# Nie czyń drugiemu, co Tobie nie miło



## fragile1

Prosze o pomoc, moze ktos zna idiom po angielsku:

Nie czyń drugiemu co Tobie nie miło


----------



## jazyk

I think this is similar to _Don't do unto others what you don't want others to do unto you_.


----------



## JakubikF

First of all, it should be "Nie czyń drugiemu, co Tobie nie miłe"


----------



## fragile1

Rozne zrodla roznie podaja, lacznie z pochodzeniem samego zdania. Moja wersje podaje np. USJP - Uniwersalny Slownik Jezyka Polskiego. 
Ciekawe jest pochodzenie samego zdania Chiny, Kant, przyslowie polskie.
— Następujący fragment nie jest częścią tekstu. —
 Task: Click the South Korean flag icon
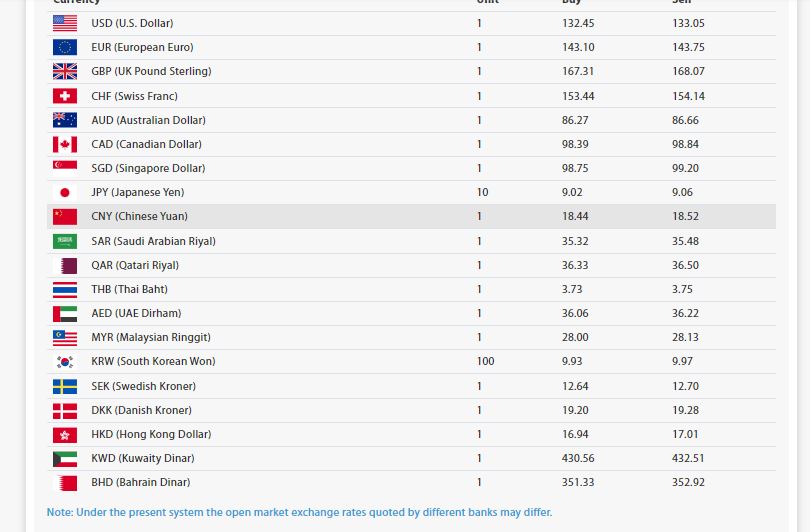click(x=64, y=361)
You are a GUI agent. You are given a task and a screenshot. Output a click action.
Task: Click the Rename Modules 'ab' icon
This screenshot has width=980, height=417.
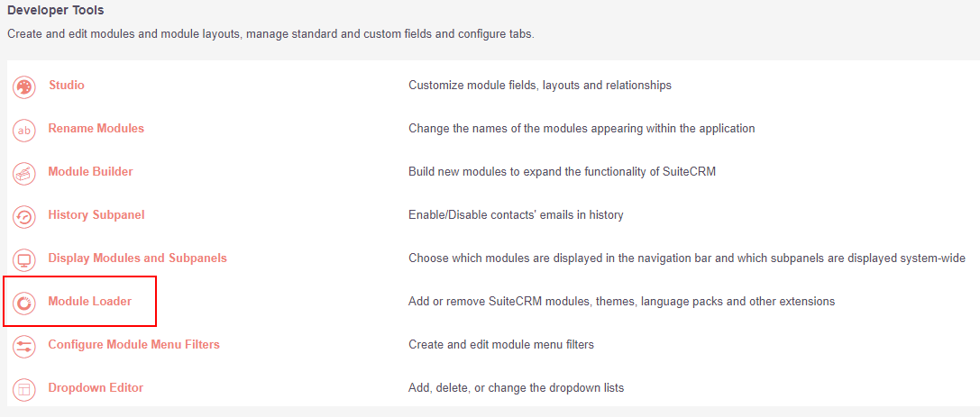[24, 130]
Nie zmienia to faktu, ze zdanie jest ciekawe i niebanalne w tlumaczeniu, co widac i za co dziekuje JAZYKowi


----------



## arturolczykowski

Raczej spotyka sie to powiedzenie w tej formie:

Do as you would be done by
Do unto others as you would have them do unto you


----------



## fragile1

Dziekuje


----------



## Thomas1

Hm... też bym raczej powiedział "Nie czyń drugiemu, co Tobie nie miłe". Wersja "Nie czyń drugiemu, co Tobie nie miło" brzmi dość odlegle w porównaniu do tego czego się używa...


----------



## dn88

arturolczykowski said:


> Raczej spotyka sie to powiedzenie w tej formie:
> 
> Do as you would be done by
> Do unto others as you would have them do unto you



Quoted for truth.


----------



## dn88

JakubikF said:


> First of all, it should be "Nie czyń drugiemu, co Tobie nie miłe"



Second, I think it should be "Nie czyń drugiemu, co Tobie niemiłe".


----------



## Thomas1

Spot-on, dn88.


----------